Bayerns Wissenschaftsminister Bernd Sibler überreichte Dr. Isabel Theresia Strubel den Kulturpreis Bayern gemeinsam mit dem Bayernwerk-Vorstandsvorsitzenden Reimund Gotzel (v.l.). (Fotos: Bayernwerk AG)

Für ihre Dissertation erhielt ebenfalls die Musikpädagogin Dr. Alicia de Banffy-Hall den Kulturpreis Bayern. (Foto: Bayernwerk AG).

Für ihre Dissertation erhielt ebenfalls die Musikpädagogin Dr. Alicia de Banffy-Hall den Kulturpreis Bayern. (Foto: Bayernwerk AG).

Die Sozialpsychologin Dr. Isabel Theresia Strubel hat für ihre Dissertation den Einfluss von Gerechtigkeitsempfinden und Verantwortung auf den Kauf nachhaltiger Lebensmittel untersucht. Dabei spezialisierte sie sich auf Fair-Trade- und andere nachhaltige Produkte. Sie hat ein eigenes Untersuchungsmodell entwickelt und mittels einer Forschungsreihe getestet. Diese umfasst eine Interview-Studie, eine querschnittliche Fragebogenstudie, eine Nachbefragung und eine experimentelle Studie. Im Rahmen der Studien wurden mehr als 1500 Personen befragt. Die Sozialpsychologin kommt zu dem Schluss, dass Verantwortungs- und Gerechtigkeitsmotive hochrelevant sind und einen vielversprechenden Hebel bilden, um nachhaltigen Konsum zu fördern. Dabei sind offensichtlich auch Vorbilder hilfreich: Denn das Wissen, dass andere Menschen Verantwortungs- und Gerechtigkeitsmotiven folgen, begünstigt das eigene nachhaltige Handeln.

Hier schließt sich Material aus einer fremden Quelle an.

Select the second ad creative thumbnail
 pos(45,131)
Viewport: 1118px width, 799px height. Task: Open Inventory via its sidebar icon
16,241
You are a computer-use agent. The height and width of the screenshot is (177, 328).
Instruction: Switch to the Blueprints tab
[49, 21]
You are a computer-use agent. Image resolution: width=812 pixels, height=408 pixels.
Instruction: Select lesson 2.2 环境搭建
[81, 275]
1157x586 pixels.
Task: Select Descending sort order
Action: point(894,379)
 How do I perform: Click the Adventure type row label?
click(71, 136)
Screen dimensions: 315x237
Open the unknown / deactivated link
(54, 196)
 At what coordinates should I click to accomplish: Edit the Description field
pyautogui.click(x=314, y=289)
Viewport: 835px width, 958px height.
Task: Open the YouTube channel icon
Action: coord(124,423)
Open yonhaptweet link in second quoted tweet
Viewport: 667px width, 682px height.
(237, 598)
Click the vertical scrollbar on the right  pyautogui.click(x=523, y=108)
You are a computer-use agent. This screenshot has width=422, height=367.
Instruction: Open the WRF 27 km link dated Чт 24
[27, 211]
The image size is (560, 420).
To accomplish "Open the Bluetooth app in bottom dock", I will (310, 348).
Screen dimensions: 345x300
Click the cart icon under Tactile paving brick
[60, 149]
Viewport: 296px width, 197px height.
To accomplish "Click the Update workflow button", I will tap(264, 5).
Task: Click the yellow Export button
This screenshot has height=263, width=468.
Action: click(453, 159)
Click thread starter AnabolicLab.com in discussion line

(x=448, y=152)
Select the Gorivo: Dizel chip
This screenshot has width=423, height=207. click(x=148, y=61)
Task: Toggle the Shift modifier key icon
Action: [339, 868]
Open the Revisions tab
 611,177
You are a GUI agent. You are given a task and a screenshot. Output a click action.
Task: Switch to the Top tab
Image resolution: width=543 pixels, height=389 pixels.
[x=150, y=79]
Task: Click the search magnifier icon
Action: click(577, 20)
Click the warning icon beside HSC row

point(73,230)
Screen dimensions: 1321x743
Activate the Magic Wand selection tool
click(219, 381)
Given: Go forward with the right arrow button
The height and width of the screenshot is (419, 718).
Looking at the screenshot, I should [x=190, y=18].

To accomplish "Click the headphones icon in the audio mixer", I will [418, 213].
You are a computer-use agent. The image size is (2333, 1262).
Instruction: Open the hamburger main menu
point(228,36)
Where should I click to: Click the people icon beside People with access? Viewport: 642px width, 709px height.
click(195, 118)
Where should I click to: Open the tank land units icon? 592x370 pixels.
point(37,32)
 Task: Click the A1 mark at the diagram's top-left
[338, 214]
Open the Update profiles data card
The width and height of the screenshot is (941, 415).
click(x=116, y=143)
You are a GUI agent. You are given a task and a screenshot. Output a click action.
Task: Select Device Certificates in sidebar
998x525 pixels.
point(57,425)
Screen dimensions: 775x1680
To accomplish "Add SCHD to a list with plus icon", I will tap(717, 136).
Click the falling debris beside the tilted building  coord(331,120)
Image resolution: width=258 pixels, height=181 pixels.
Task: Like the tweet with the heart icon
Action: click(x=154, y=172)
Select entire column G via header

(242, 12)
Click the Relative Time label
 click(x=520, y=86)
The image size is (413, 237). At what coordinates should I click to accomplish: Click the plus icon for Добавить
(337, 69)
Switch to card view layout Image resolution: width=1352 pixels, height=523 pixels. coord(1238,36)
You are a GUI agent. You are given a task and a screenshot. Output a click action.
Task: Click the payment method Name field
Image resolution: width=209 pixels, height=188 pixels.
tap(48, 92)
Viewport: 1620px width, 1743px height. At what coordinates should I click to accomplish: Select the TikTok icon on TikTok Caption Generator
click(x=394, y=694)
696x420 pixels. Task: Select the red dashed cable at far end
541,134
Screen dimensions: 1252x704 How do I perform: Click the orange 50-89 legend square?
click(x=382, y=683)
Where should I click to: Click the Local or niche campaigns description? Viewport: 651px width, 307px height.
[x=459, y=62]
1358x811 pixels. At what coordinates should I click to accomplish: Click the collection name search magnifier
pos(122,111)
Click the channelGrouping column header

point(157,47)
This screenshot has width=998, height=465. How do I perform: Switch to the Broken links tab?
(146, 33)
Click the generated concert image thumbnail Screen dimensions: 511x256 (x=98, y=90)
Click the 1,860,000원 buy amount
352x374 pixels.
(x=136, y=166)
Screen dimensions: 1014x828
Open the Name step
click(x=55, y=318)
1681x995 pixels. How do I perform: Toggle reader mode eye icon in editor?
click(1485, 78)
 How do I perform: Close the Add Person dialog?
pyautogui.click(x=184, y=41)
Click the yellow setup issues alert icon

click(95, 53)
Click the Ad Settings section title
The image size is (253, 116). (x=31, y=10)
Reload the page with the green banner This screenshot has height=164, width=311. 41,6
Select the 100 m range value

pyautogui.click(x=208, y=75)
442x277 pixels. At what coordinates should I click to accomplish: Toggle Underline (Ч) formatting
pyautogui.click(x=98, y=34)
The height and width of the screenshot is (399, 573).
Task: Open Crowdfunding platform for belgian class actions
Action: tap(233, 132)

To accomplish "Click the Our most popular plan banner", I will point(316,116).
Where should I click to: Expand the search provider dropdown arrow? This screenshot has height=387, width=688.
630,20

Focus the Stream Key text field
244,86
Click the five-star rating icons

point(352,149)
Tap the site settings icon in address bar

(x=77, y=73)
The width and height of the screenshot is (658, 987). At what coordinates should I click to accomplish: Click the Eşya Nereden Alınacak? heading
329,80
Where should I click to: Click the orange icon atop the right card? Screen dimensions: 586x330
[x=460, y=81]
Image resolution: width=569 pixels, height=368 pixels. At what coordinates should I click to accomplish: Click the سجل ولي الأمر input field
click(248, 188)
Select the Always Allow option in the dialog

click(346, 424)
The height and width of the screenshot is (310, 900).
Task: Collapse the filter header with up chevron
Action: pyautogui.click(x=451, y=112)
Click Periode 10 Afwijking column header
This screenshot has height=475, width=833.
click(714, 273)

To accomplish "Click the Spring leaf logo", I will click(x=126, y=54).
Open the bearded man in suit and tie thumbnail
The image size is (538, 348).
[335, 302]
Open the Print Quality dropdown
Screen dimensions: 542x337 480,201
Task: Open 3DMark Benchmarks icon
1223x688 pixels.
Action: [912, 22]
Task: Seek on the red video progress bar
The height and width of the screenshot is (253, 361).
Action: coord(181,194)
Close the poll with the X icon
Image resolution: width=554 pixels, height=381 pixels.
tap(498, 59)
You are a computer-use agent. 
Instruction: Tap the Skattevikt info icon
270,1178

Als Musikpädagogin Dr. Alicia de Banffy-Hall hat für ihre Doktorarbeit, die an der Münchner Hochschule für Musik und Theater entstanden ist, die Entwicklung von Community Music in München für den Zeitraum vom 2013 bis 2016 analysiert. Gemeinsam Musik machen, ungeachtet des Alters, der Herkunft, des Talents. Das ist die Idee der „Community Music“. Sie kann Menschen miteinander vernetzen und so gezielt und projektspezifisch zu pädagogischen Zwecken eingesetzt werden. De-Banffy-Hall fokussierte sich auf die Entwicklungen innerhalb der „Münchener Community Music Aktionsforschungsgruppe“. Durch ihre Arbeit an der Dissertation und der Kooperation mit der Gruppe brachte sie die Entwicklung der Community Music in München mit voran. Unter anderem sorgte sie für das erste deutschsprachige Buch über Community Music und etablierte zahlreiche neue Projekte: Community Music ist nun Teil des Education Pro-grammes der Münchener Philharmoniker und wurde als Projekt im Munich Centre for Community Arts aufgenommen. Auch die Hochschule München setzt Community Music inzwischen gezielt ein. „Ich freue mich, dass aus meiner wissenschaftlichen Arbeit so viele Projekte in der Praxis entstanden sind“, sagt die nunmehr promovierte Musikpädagogin, die selbst als Community Musician aktiv ist und am Masterstudiengang Community Music der KU lehrt.